欧州を目指すイスラム・テロ
アルジェリア事件は序章に過ぎない
2013年2月号
アルジェリアで一月十六日に発生した人質事件は、同国軍の強引な制圧作戦により終結したが、欧州諸国はもちろん、多くの犠牲者を出した日本をも揺るがした。しかし、これはマリやアルジェリア、ナイジェリアなどサハラ砂漠周辺国のイスラム過激派が強大化しているという事実が表出した一現象だ。フランスを筆頭とする欧州諸国への過激派による宣戦の狼煙が上がった。

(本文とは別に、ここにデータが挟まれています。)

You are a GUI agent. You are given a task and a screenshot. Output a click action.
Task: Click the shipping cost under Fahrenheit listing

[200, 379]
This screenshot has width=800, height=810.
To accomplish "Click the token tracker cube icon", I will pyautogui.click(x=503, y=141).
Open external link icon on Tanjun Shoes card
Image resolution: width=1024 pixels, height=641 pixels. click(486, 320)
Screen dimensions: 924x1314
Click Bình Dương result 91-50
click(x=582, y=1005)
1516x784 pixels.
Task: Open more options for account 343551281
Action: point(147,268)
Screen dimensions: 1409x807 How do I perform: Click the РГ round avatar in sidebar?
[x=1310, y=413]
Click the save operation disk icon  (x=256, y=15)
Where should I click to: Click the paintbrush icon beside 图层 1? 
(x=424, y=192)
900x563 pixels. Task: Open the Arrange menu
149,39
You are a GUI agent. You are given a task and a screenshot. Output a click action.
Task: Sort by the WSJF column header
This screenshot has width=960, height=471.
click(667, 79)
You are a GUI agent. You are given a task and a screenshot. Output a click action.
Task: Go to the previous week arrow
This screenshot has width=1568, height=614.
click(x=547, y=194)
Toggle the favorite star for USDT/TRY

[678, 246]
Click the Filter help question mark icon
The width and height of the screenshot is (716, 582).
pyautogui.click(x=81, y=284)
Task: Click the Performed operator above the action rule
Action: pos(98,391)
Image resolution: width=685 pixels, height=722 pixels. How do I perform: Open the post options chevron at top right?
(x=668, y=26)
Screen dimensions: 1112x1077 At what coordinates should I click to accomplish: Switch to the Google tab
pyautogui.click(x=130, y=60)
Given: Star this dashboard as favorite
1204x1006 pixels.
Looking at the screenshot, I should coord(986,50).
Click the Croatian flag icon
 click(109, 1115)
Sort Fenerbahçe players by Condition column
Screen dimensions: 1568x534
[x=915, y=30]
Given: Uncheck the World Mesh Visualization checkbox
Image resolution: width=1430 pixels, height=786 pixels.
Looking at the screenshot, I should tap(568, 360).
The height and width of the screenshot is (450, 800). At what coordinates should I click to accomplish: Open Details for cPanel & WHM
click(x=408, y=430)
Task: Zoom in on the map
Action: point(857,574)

ちょうど一年前、本誌二〇一二年二月号「アフリカ北部が『第二のアフガン』に」で指摘した通り、サハラ周辺地域は着々とイスラム過激派の巣窟と化してきた。きっかけは「アラブの春」であり、北大西洋条約機構(NATO)によって成し遂げられたリビアでの政権交代が、巡り巡って欧州に刃を突きつけている。
今回の事件で、アフリカの土着組織であったイスラム過激派が想像以上のスピードで国際化、強大化していることが明らかになった。あわせて、これまでの麻薬・誘拐ビジネスとは違う「聖戦」を始めたことも浮き彫りとなった。